Austeridade em segundo plano
A desaceleração do crescimento mundial no próximo ano pode ser mais acentuada do que o esperado, principalmente em países mais pobres, se os legisladores perderem a coragem e atenderem a apelos equivocados por medidas de austeridade, diz a entidade.
De acordo com a Unctad, os formuladores de políticas econômicas dos países avançados "ainda não acordaram" para o tamanho do choque provocado pela pandemia e para sua persistência nos países em desenvolvimento.
Restrições fiscais, falta de autonomia monetária e de acesso a vacinas estão segurando a recuperação desses países e ampliando o abismo entre eles e as economias avançadas, ameaçando inaugurar outra década perdida.
"Sem políticas mais ousadas que reflitam um multilateralismo revigorado, a recuperação pós-pandemia carecerá de equidade e deixará de enfrentar os desafios do nosso tempo", afirma a secretária-geral da Unctad, Rebeca Grynspan.
Nesse cenário, ela afirma que o crescimento econômico será um luxo desfrutado cada vez mais por um pequeno número de pessoas privilegiadas.
As propostas da Unctad para uma recuperação menos desigual incluem uma combinação de alívio e até cancelamento, em alguns casos, da dívida de países mais pobres; uma reavaliação do papel da política fiscal na economia global; maior coordenação de políticas em economias sistemicamente importantes; e apoio ousado para países em desenvolvimento no acesso a vacinas.
Richard Kozul-Wright, diretor da divisão de estratégias de globalização e desenvolvimento da Unctad, afirma que a pandemia criou uma oportunidade para repensar os princípios fundamentais da economia internacional, uma chance que foi perdida após a crise financeira global de 2008/2009.
Wright destaca iniciativas políticas dos Estados Unidos de aumento de gastos com infraestrutura e ampliação da proteção social, financiada por meio de mais tributação progressiva. "O próximo passo lógico é levar essa abordagem para o nível multilateral", afirma.
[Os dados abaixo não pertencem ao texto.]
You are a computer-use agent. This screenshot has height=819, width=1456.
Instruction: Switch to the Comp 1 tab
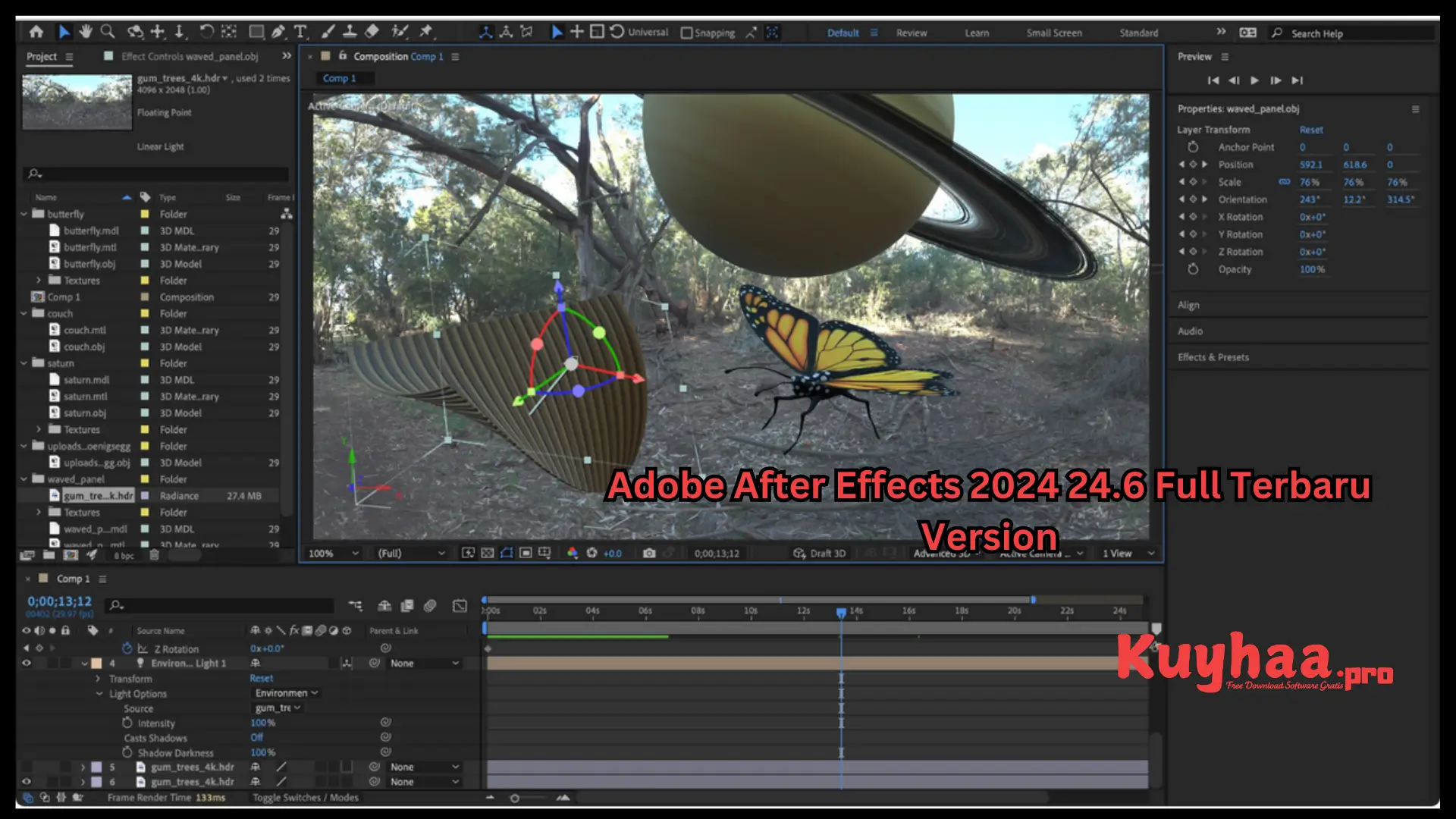pos(341,78)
Ainda de acordo com o relatório, aumentos de preços temporários causados por problemas de oferta e algumas pressões do lado da demanda podem se tornar desculpas para reverter as políticas necessárias para sustentar a recuperação nas economias avançadas.
Mesmo com uma década de massivas injeções monetárias dos principais bancos centrais, a inflação nesses países ficou sistematicamente abaixo de suas metas e, mesmo com a forte recuperação atual das economias avançadas, não há sinais de elevação sustentada dos preços, diz a Unctad.
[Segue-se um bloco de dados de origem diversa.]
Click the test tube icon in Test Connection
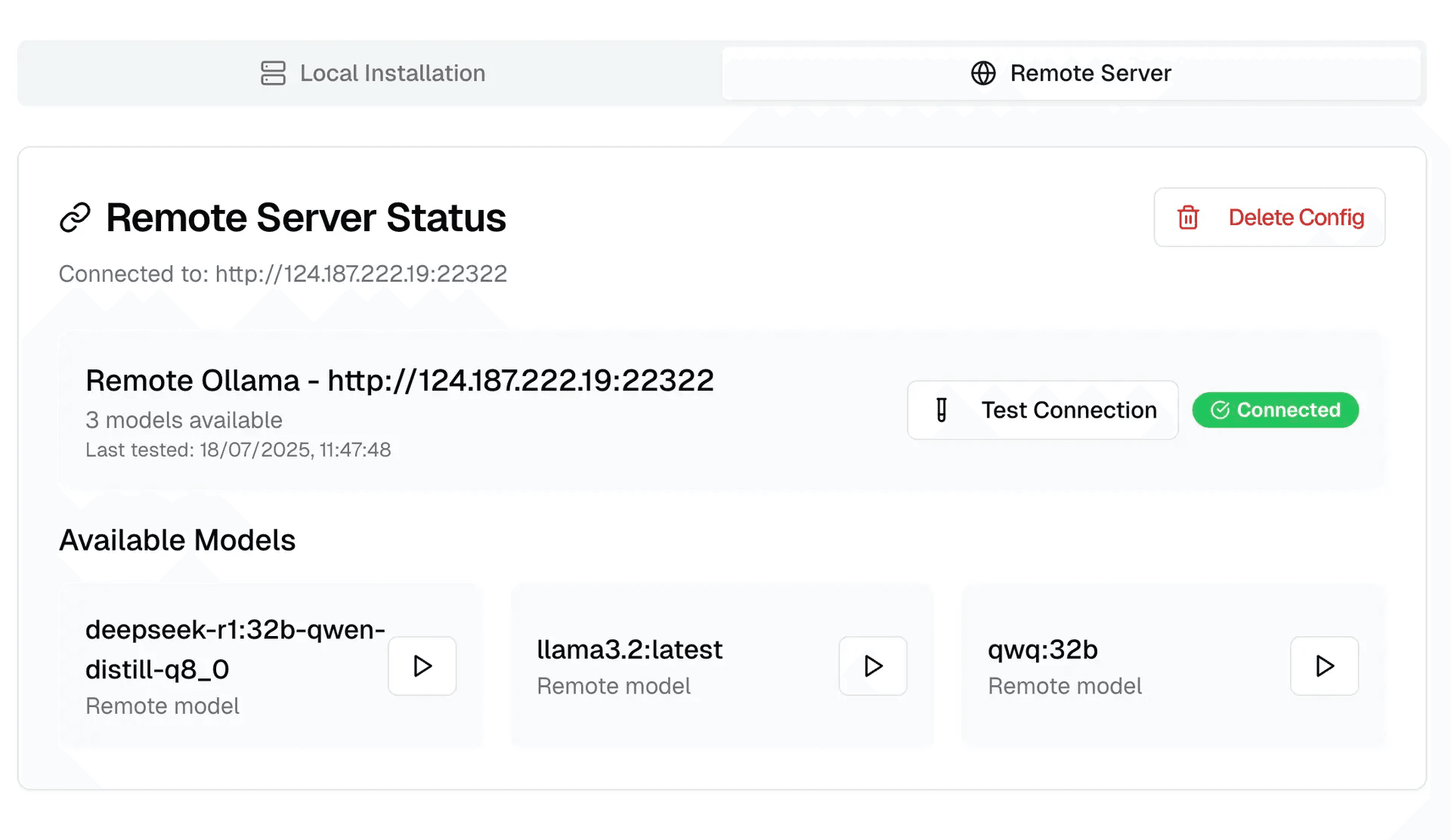This screenshot has width=1451, height=840. tap(939, 410)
A instituição alerta, no entanto, que o aumento dos preços dos alimentos pode representar uma séria ameaça às populações vulneráveis nos países do sul, já enfraquecidas financeiramente pela crise sanitária.
A Unctad estima que, até 2025, os países em desenvolvimento ficarão US$ 12 trilhões mais pobres por causa da pandemia. O fracasso na distribuição de vacinas pode retirar outro US$ 1,5 trilhão.
Segundo a instituição, uma recuperação menos desigual exigirá cooperação multilateral com políticas adicionais e transformações que vão muito além dos pacotes de resgate provocados pela pandemia Covid-19
Privados da independência política e das vacinas que as economias avançadas consideram garantidas, muitos países em desenvolvimento estão enfrentando um ciclo de deflação e desespero, com uma década perdida se aproximando.
No relatório, a Unctad afirma também que a pandemia obrigou os países desenvolvidos a abandonar parte dos dogmas de 40 anos de política neoliberal para proteger vidas e fornecer meios de subsistência.
Sobre as lições trazidas pela crise atual, a instituição afirma que os países em desenvolvimento precisam de apoio para expandir seu espaço fiscal, que a recuperação depende do investimento público e que os bancos públicos e uma supervisão regulatória mais forte podem proporcionar um clima de investimento mais saudável.